8 septembre 2017

Froth, le shoegaze en héritage

Pour mieux comprendre pourquoi Froth, le groupe montant du shoegaze californien, considère son troisième et dernier album, "Outside (Briefly)", comme son premier, ce qu’ils pensent du renouveau du mouvement shoegaze, ou encore l’album honteux qu’ils préfèrent, Fragil a rencontré deux des fondateurs, Joo Joo Ashworth (chant et guitare) et Jeremy Katz (basse).

Froth, le shoegaze en héritage

08 Sep 2017

Pour mieux comprendre pourquoi Froth, le groupe montant du shoegaze californien, considère son troisième et dernier album, "Outside (Briefly)", comme son premier, ce qu’ils pensent du renouveau du mouvement shoegaze, ou encore l’album honteux qu’ils préfèrent, Fragil a rencontré deux des fondateurs, Joo Joo Ashworth (chant et guitare) et Jeremy Katz (basse).

Malheur à ceux qui auront tardé à prendre la route de Saint-Père, car c’est le groupe montant de shoegaze californien Froth qui ouvre les hostilités.
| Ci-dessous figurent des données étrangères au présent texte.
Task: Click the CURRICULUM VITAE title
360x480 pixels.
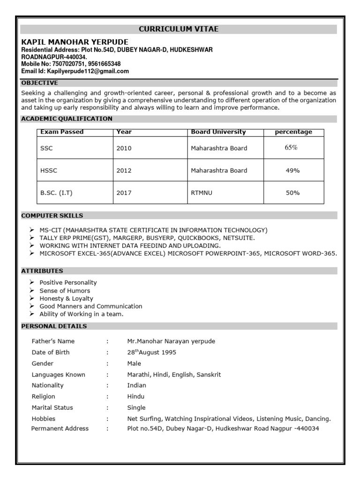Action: [179, 29]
Pour se rattraper de ne pouvoir commenter que les deux derniers morceaux (à notre grand regret), Fragil a rencontré la moitié du groupe backstage afin de mieux cerner cette formation née d’une blague potache il y a quatre ans : ne sachant jouer d’aucun instrument, les jeunes Froth enregistrent un album-concept fait de…silence ! Aujourd’hui, après deux disques placés sous le signe du rock garage et psyché, ils prennent un virage shoegaze sur leur plus récent album, Outside (Briefly).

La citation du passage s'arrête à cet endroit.